Monday, November 24, 2014

Battle wounds

There are days when it hurts so bad that I wish I could just huddle in a corner and hide from the world. There are days when I just don’t want to wake up to live in a world without her. And on days like these my friends sometimes see through the fake smile and the false enthusiasm. I feel terrible having to explain how it is something as simple as just missing my mother. It breaks my heart even more when they try so hard to say nice things. “She would've been proud of you”, “She is happy wherever she is”, “She would've wanted you to be happy”… I could imagine myself saying these same lines to my friends if they were in my position, but somehow nothing anybody says makes a difference. Nothing. You would think it might; you would think these words are soothing but in reality they are just like applying a tiny band aid to a gaping, grievous wound. The thought behind it is very benevolent but even my grateful self can’t help but mock the futility of the whole exercise.

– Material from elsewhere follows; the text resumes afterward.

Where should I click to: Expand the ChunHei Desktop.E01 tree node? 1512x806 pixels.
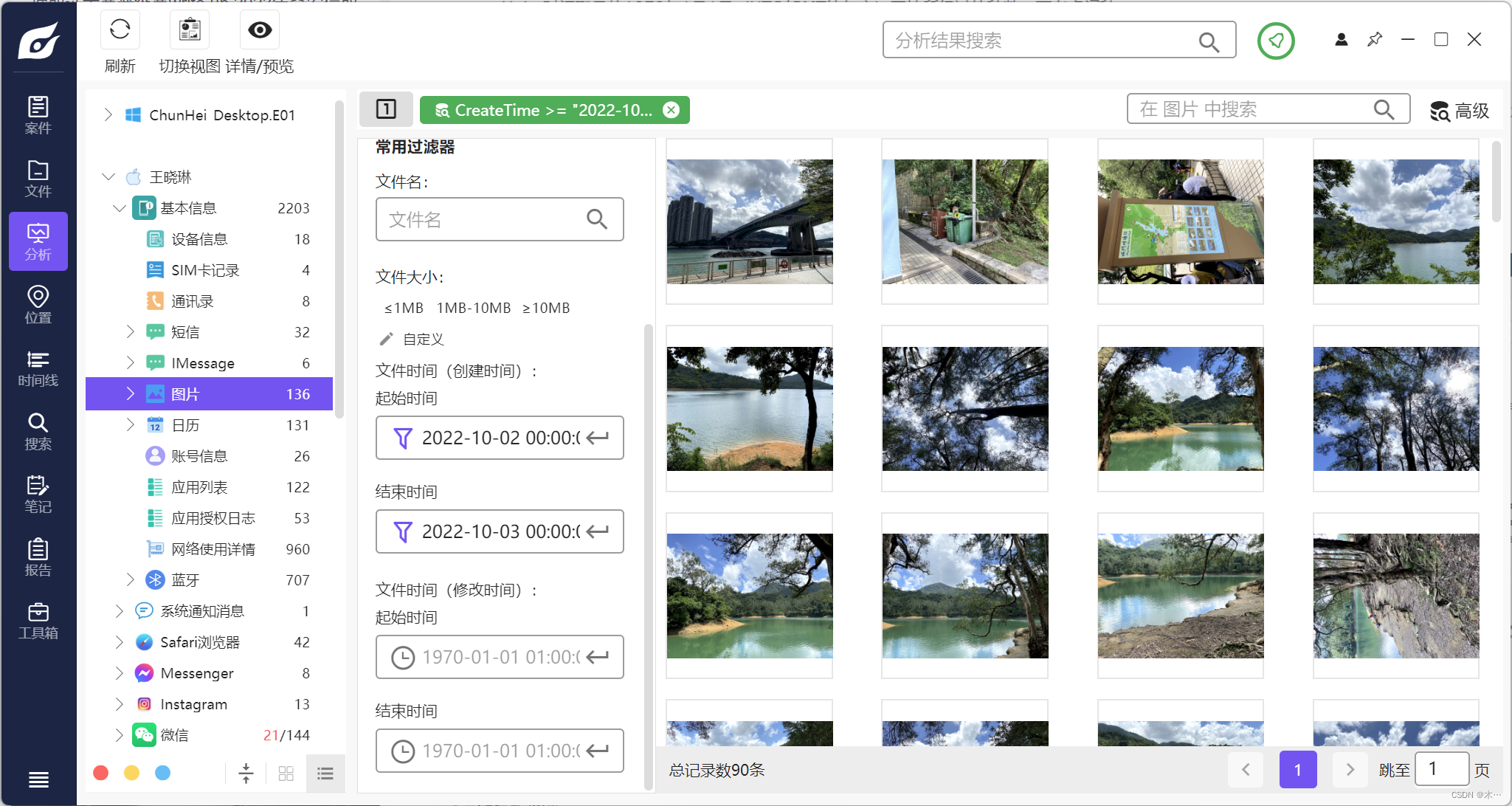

If there was one thing my mother hated more than any other it was sympathy. She absolutely loathed everything about it. She was one of those proud and self-sufficient women who could have been dying inside but never let anyone know how much she was going through. She hated telling anyone she was sick. We hated telling anyone she was sick because we knew she hated it. Their concern even if genuine was useless to us. My mother never wanted anybody to think she needed their sympathy. She was someone who would try walking up steps even if she could barely stand. She was somebody who would crack jokes even if she could barely speak. She was that person who wanted to be independent even when she knew it was barely possible. And the thought that she couldn't be what she wanted to be, scared me more than anything else. The thought that she was losing in her own eyes frustrated me. Many a times I have cried thinking about the amount of fear she was braving through. I have wondered if she ever broke down when everybody was asleep. Maybe that is why I remained in denial. Maybe that is why I believed everything would be alright. Because she never lost – ever. She was always the one who won at musical chairs against all odds. She was always the one who won the lemon and spoon race on a windy day. She was always the one who remained standing, jubilant. And that was what I thought she would always be. Not just a fighter but a winner.

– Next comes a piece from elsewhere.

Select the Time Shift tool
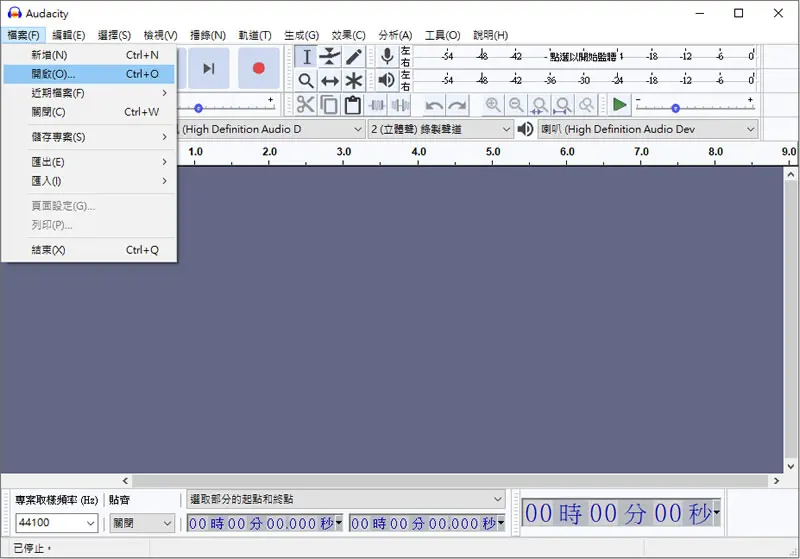 pos(330,81)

Maybe she did win in the end. I think she passed on her own terms. Dignity intact, never relying on anyone for too long. She tricked fate before it took away her self-respect. I would have loved to have had a few more days with her, a few more years to share. But she would have never wanted to be anything other than her proud, independent self. And she played the game of life really well. She quit while she was still ahead.

I know this post is more of a rant than any real memory. But this post is important because this is the one where I say I am happy my mother did not suffer too long. I am happy that my selfish wants did not lead her to a life of tubes and lines. I am my mother’s daughter. I don’t expect your sympathy even if it comes from a good heart. I have my dignity and I will hide my sorrows with a smile, because I have learnt from the best.

No band aids, please because in the end you and I know it is just words wasted - nothing you will say will ever change what I am going through or what my mother went through. Nothing anybody said made my mother’s illness go away. Nothing anybody said made her feel like she wasn't fighting her battle by herself. In the end whatever said and done she fought hard by herself, and I am not going to take that glory away from her. 

Nothing anybody says will make this pain go away. So let me be, with my fake smile and false enthusiasm. If you see through it, let me be. My grateful self says to you, my friend: This is my fight and I will survive; I may be bleeding but respect my battle wounds, a band aid isn't going to help.